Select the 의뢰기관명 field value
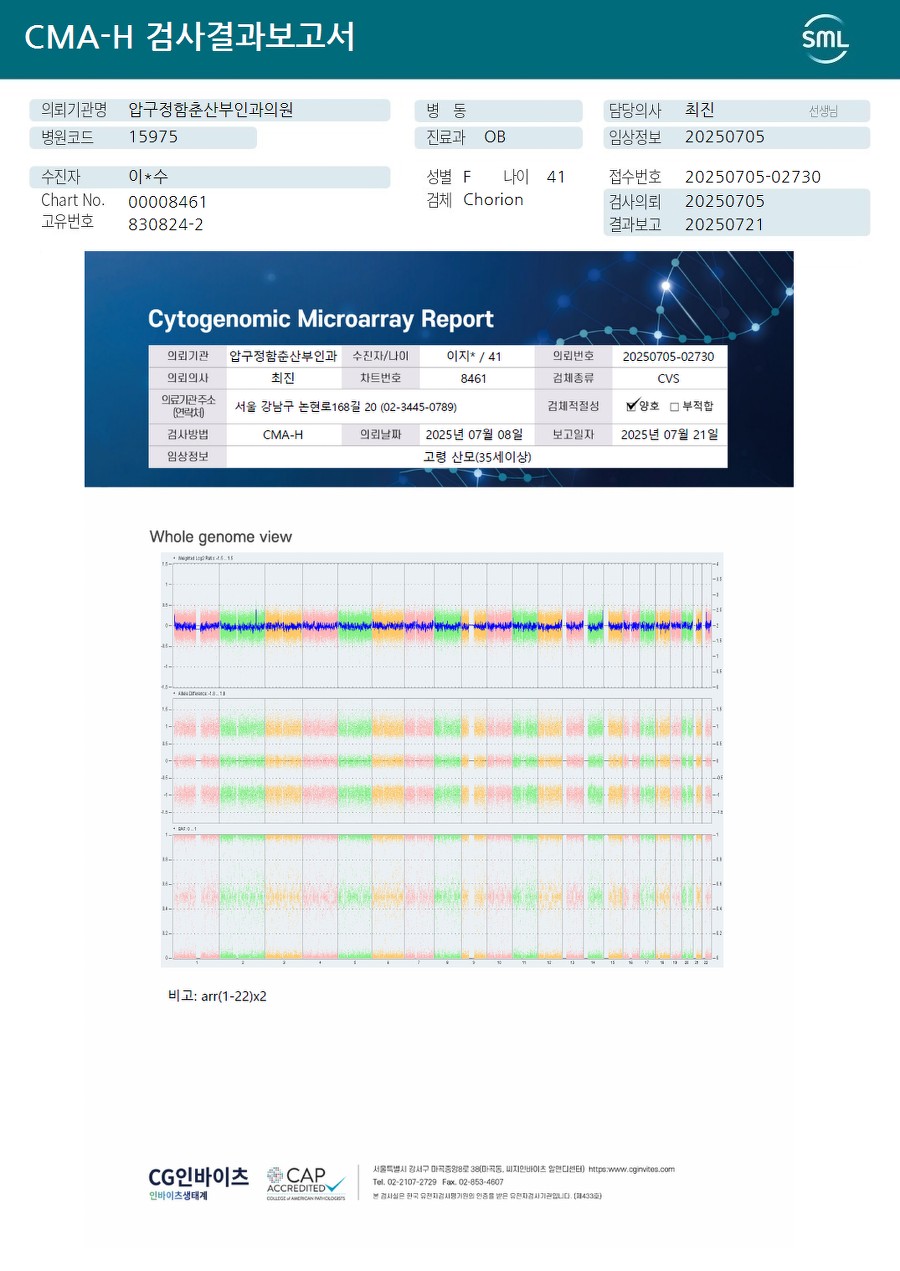 click(211, 110)
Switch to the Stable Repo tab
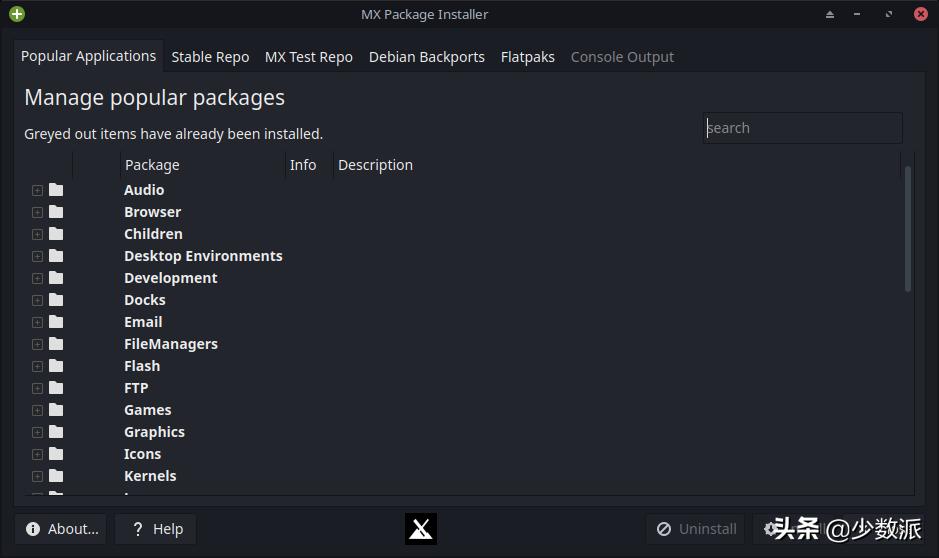Screen dimensions: 939x558 [210, 57]
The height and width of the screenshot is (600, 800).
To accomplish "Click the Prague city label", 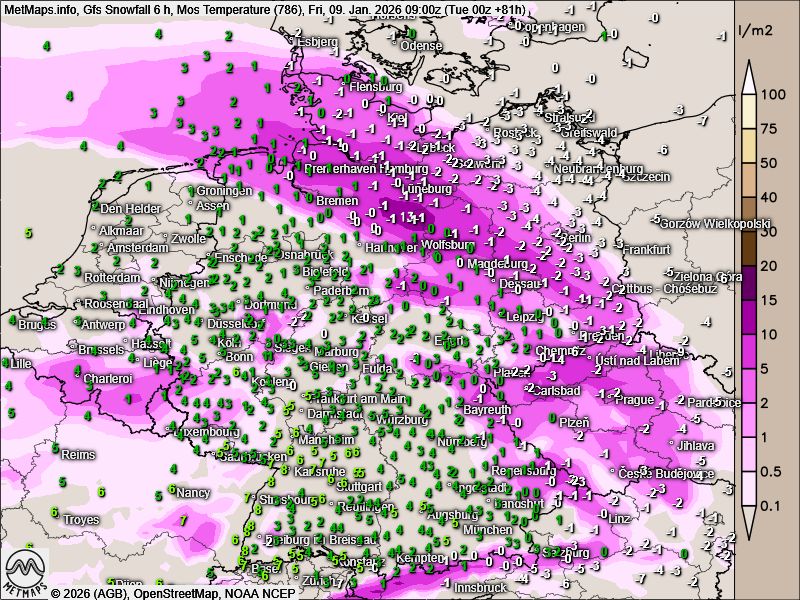I will coord(633,400).
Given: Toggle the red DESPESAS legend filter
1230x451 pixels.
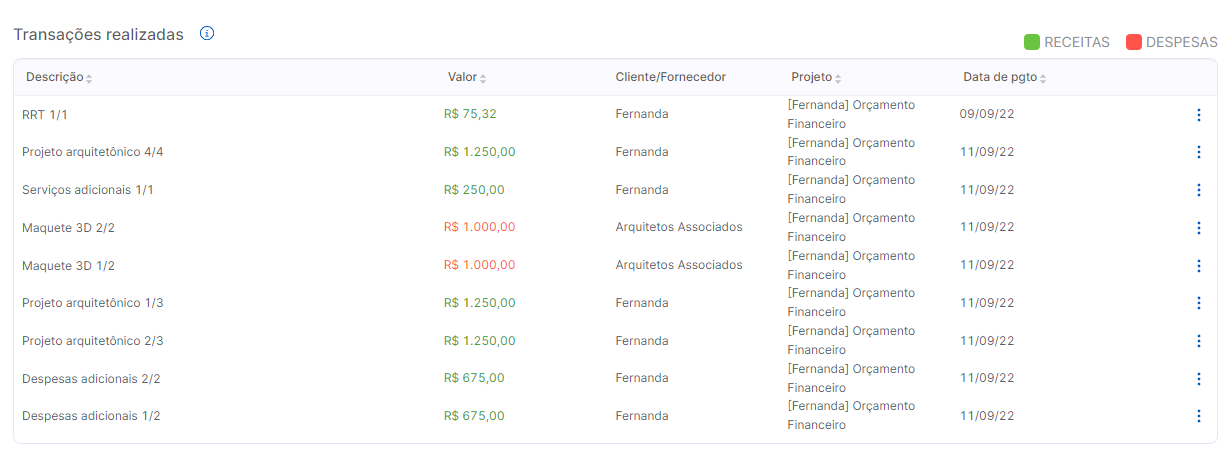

- [What the task requires]
From the line that contains "Given: Toggle the red DESPESAS legend filter" down to the last line of the entries above, copy every line exactly and leave out the pictures.

- [Solution]
Given: Toggle the red DESPESAS legend filter
1230x451 pixels.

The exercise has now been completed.